▶ Your instructions: Each entry below needs to be retyped exactly as given.

= Beginning of Section =

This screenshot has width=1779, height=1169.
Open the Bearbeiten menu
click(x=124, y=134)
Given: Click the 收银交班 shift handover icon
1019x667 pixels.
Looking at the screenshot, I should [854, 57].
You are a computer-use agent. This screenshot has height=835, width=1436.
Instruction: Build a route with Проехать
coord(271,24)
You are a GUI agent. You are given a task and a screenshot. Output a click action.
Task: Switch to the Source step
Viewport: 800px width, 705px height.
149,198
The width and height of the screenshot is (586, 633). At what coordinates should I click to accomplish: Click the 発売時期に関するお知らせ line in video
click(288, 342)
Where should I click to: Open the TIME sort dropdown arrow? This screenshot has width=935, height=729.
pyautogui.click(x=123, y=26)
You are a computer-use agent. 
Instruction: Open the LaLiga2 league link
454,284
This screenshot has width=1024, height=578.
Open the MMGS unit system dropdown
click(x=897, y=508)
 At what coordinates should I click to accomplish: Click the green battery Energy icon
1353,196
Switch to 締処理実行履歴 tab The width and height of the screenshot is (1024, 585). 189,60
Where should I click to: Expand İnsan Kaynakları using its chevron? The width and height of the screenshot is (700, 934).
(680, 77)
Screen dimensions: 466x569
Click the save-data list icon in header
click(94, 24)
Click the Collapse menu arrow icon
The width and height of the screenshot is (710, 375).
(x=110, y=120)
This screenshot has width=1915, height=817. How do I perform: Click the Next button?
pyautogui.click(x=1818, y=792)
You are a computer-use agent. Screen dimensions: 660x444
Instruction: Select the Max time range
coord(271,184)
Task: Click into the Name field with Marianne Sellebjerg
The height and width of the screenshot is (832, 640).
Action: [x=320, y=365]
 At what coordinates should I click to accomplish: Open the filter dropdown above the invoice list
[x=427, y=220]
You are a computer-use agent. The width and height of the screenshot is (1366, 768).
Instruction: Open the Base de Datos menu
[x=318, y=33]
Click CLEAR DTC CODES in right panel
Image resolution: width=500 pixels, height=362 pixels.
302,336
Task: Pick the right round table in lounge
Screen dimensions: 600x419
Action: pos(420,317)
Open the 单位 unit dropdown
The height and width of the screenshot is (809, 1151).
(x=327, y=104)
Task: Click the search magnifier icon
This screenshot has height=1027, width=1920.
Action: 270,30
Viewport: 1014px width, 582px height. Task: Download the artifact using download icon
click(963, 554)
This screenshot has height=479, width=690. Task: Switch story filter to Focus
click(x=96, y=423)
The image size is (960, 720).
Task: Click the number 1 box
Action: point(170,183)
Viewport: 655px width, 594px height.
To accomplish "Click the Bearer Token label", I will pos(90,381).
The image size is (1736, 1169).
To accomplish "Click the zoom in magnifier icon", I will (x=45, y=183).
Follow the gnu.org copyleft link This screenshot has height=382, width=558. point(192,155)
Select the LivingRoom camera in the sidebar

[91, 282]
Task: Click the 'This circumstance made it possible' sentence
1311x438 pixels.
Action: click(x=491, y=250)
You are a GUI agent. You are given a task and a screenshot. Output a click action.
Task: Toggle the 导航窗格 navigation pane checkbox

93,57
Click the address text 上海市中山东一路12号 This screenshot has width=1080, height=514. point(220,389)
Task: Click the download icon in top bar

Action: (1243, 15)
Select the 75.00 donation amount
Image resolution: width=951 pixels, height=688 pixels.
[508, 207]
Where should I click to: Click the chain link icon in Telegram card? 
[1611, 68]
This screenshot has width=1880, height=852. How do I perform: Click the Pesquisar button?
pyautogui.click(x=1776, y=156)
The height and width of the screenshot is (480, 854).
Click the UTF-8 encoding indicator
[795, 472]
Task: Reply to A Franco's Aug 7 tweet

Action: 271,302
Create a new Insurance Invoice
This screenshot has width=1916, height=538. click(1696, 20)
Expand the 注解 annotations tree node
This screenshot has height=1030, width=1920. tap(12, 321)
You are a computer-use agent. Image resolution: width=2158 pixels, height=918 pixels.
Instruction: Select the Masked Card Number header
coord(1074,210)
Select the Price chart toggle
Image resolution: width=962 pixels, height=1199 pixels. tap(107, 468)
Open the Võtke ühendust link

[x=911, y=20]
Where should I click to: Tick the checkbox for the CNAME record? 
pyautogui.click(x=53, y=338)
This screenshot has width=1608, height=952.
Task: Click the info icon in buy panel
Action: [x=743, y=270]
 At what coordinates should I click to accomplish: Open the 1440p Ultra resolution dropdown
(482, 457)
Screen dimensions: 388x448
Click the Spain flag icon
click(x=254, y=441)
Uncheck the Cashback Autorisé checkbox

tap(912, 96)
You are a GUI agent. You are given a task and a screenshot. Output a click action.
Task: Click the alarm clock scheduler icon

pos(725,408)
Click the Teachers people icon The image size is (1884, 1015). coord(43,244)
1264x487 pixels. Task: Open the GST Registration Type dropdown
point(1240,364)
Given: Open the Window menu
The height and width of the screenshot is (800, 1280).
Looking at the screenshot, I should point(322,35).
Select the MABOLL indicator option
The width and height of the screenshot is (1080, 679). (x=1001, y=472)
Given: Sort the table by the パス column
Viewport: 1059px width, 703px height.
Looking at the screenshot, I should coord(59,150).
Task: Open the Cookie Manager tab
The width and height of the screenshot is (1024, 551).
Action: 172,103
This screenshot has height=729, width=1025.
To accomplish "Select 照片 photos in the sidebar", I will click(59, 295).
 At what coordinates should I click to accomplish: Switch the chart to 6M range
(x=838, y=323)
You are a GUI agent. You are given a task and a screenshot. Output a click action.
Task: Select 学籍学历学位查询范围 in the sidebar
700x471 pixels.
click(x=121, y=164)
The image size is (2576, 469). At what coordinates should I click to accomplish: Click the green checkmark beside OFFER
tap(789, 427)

= End of Section =

▶ Result of this exercise:
This screenshot has width=1779, height=1169.
Open the Bearbeiten menu
click(x=124, y=134)
Given: Click the 收银交班 shift handover icon
1019x667 pixels.
Looking at the screenshot, I should [854, 57].
You are a computer-use agent. This screenshot has height=835, width=1436.
Instruction: Build a route with Проехать
coord(271,24)
You are a GUI agent. You are given a task and a screenshot. Output a click action.
Task: Switch to the Source step
Viewport: 800px width, 705px height.
149,198
The width and height of the screenshot is (586, 633). At what coordinates should I click to accomplish: Click the 発売時期に関するお知らせ line in video
click(288, 342)
Where should I click to: Open the TIME sort dropdown arrow? This screenshot has width=935, height=729.
pyautogui.click(x=123, y=26)
You are a computer-use agent. 
Instruction: Open the LaLiga2 league link
454,284
This screenshot has width=1024, height=578.
Open the MMGS unit system dropdown
click(x=897, y=508)
 At what coordinates should I click to accomplish: Click the green battery Energy icon
1353,196
Switch to 締処理実行履歴 tab The width and height of the screenshot is (1024, 585). 189,60
Where should I click to: Expand İnsan Kaynakları using its chevron? The width and height of the screenshot is (700, 934).
(680, 77)
Screen dimensions: 466x569
Click the save-data list icon in header
click(94, 24)
Click the Collapse menu arrow icon
The width and height of the screenshot is (710, 375).
(x=110, y=120)
This screenshot has width=1915, height=817. How do I perform: Click the Next button?
pyautogui.click(x=1818, y=792)
You are a computer-use agent. Screen dimensions: 660x444
Instruction: Select the Max time range
coord(271,184)
Task: Click into the Name field with Marianne Sellebjerg
The height and width of the screenshot is (832, 640).
Action: [x=320, y=365]
 At what coordinates should I click to accomplish: Open the filter dropdown above the invoice list
[x=427, y=220]
You are a computer-use agent. The width and height of the screenshot is (1366, 768).
Instruction: Open the Base de Datos menu
[x=318, y=33]
Click CLEAR DTC CODES in right panel
Image resolution: width=500 pixels, height=362 pixels.
302,336
Task: Pick the right round table in lounge
Screen dimensions: 600x419
Action: pos(420,317)
Open the 单位 unit dropdown
The height and width of the screenshot is (809, 1151).
(x=327, y=104)
Task: Click the search magnifier icon
This screenshot has height=1027, width=1920.
Action: 270,30
Viewport: 1014px width, 582px height. Task: Download the artifact using download icon
click(963, 554)
This screenshot has height=479, width=690. Task: Switch story filter to Focus
click(x=96, y=423)
The image size is (960, 720).
Task: Click the number 1 box
Action: point(170,183)
Viewport: 655px width, 594px height.
To accomplish "Click the Bearer Token label", I will pos(90,381).
The image size is (1736, 1169).
To accomplish "Click the zoom in magnifier icon", I will (x=45, y=183).
Follow the gnu.org copyleft link This screenshot has height=382, width=558. point(192,155)
Select the LivingRoom camera in the sidebar

[91, 282]
Task: Click the 'This circumstance made it possible' sentence
1311x438 pixels.
Action: click(x=491, y=250)
You are a GUI agent. You are given a task and a screenshot. Output a click action.
Task: Toggle the 导航窗格 navigation pane checkbox

93,57
Click the address text 上海市中山东一路12号 This screenshot has width=1080, height=514. point(220,389)
Task: Click the download icon in top bar

Action: (1243, 15)
Select the 75.00 donation amount
Image resolution: width=951 pixels, height=688 pixels.
[508, 207]
Where should I click to: Click the chain link icon in Telegram card? 
[1611, 68]
This screenshot has width=1880, height=852. How do I perform: Click the Pesquisar button?
pyautogui.click(x=1776, y=156)
The height and width of the screenshot is (480, 854).
Click the UTF-8 encoding indicator
[795, 472]
Task: Reply to A Franco's Aug 7 tweet

Action: 271,302
Create a new Insurance Invoice
This screenshot has width=1916, height=538. click(1696, 20)
Expand the 注解 annotations tree node
This screenshot has height=1030, width=1920. tap(12, 321)
You are a computer-use agent. Image resolution: width=2158 pixels, height=918 pixels.
Instruction: Select the Masked Card Number header
coord(1074,210)
Select the Price chart toggle
Image resolution: width=962 pixels, height=1199 pixels. tap(107, 468)
Open the Võtke ühendust link

[x=911, y=20]
Where should I click to: Tick the checkbox for the CNAME record? 
pyautogui.click(x=53, y=338)
This screenshot has width=1608, height=952.
Task: Click the info icon in buy panel
Action: [x=743, y=270]
 At what coordinates should I click to accomplish: Open the 1440p Ultra resolution dropdown
(482, 457)
Screen dimensions: 388x448
Click the Spain flag icon
click(x=254, y=441)
Uncheck the Cashback Autorisé checkbox

tap(912, 96)
You are a GUI agent. You are given a task and a screenshot. Output a click action.
Task: Click the alarm clock scheduler icon

pos(725,408)
Click the Teachers people icon The image size is (1884, 1015). coord(43,244)
1264x487 pixels. Task: Open the GST Registration Type dropdown
point(1240,364)
Given: Open the Window menu
The height and width of the screenshot is (800, 1280).
Looking at the screenshot, I should point(322,35).
Select the MABOLL indicator option
The width and height of the screenshot is (1080, 679). (x=1001, y=472)
Given: Sort the table by the パス column
Viewport: 1059px width, 703px height.
Looking at the screenshot, I should coord(59,150).
Task: Open the Cookie Manager tab
The width and height of the screenshot is (1024, 551).
Action: 172,103
This screenshot has height=729, width=1025.
To accomplish "Select 照片 photos in the sidebar", I will click(59, 295).
 At what coordinates should I click to accomplish: Switch the chart to 6M range
(x=838, y=323)
You are a GUI agent. You are given a task and a screenshot. Output a click action.
Task: Select 学籍学历学位查询范围 in the sidebar
700x471 pixels.
click(x=121, y=164)
The image size is (2576, 469). At what coordinates should I click to accomplish: Click the green checkmark beside OFFER
tap(789, 427)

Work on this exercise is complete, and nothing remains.